LimeWire, the file sharing service that was shutdown by a federal judge last month, has published a new warning on its website. In the notice, LimeWire says it is taking steps to comply with the October 26 court order that stopped the company from distributing its software. The company also makes a cease and desist claim for software using the LimeWire, and though it doesn't mention it explicitly, we all know it is referring to the recently launched LimeWire Pirate Edition (LPE).

"We have very recently become aware of unauthorized applications on the internet purporting to use the LimeWire name," the warning reads. "We demand that all persons using the LimeWire software, name, or trademark in order to upload or download copyrighted works in any manner cease and desist from doing so. We further remind you that the unauthorized uploading and downloading of copyrighted works is illegal."

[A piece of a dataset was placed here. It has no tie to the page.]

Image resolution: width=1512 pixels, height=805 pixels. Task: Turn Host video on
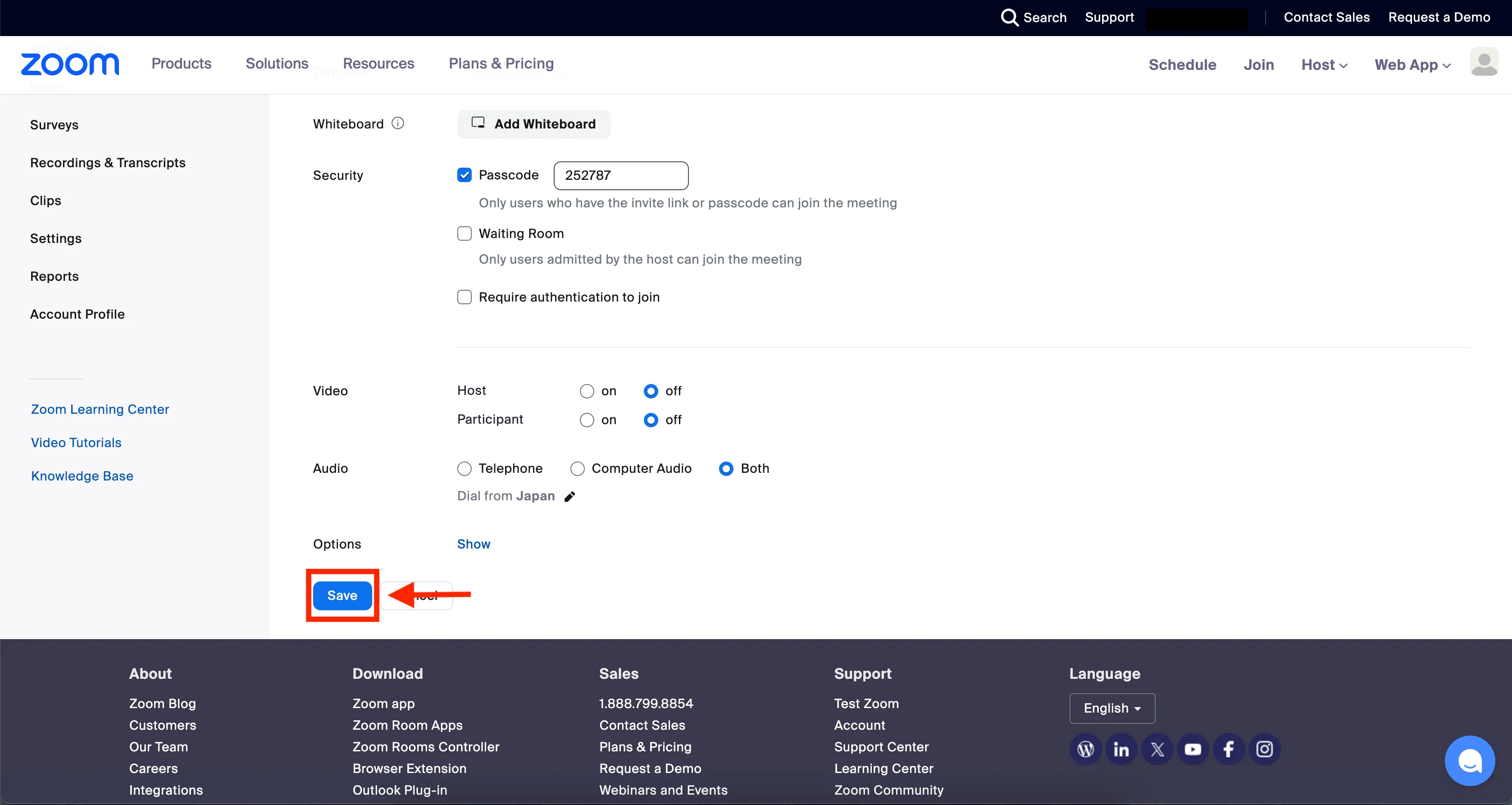[x=587, y=391]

LPE is the work of an anonymous team that decided to resurrect the Gnutella-based file-sharing client after its creators had to close their doors due to copyright law infringements. LPE is an improvement on the latest LimeWire 5.6 beta (released earlier this year, before LimeWire's demise): the Ask toolbar has been unbundled, dependencies on LimeWire LLC's servers have been removed, remote settings have been disabled, and all the features of LimeWire Pro have been switched on for free. All adware, spyware, and advertising has also been removed.

This cease and desist likely won't have any effect. LPE has already spread very quickly and is available pretty much anywhere you look. Even if the authors, who are making a point to stay anonymous, suddenly wanted to listen to the creators of the original LimeWire, they would have a very hard time trying to kill off LPE.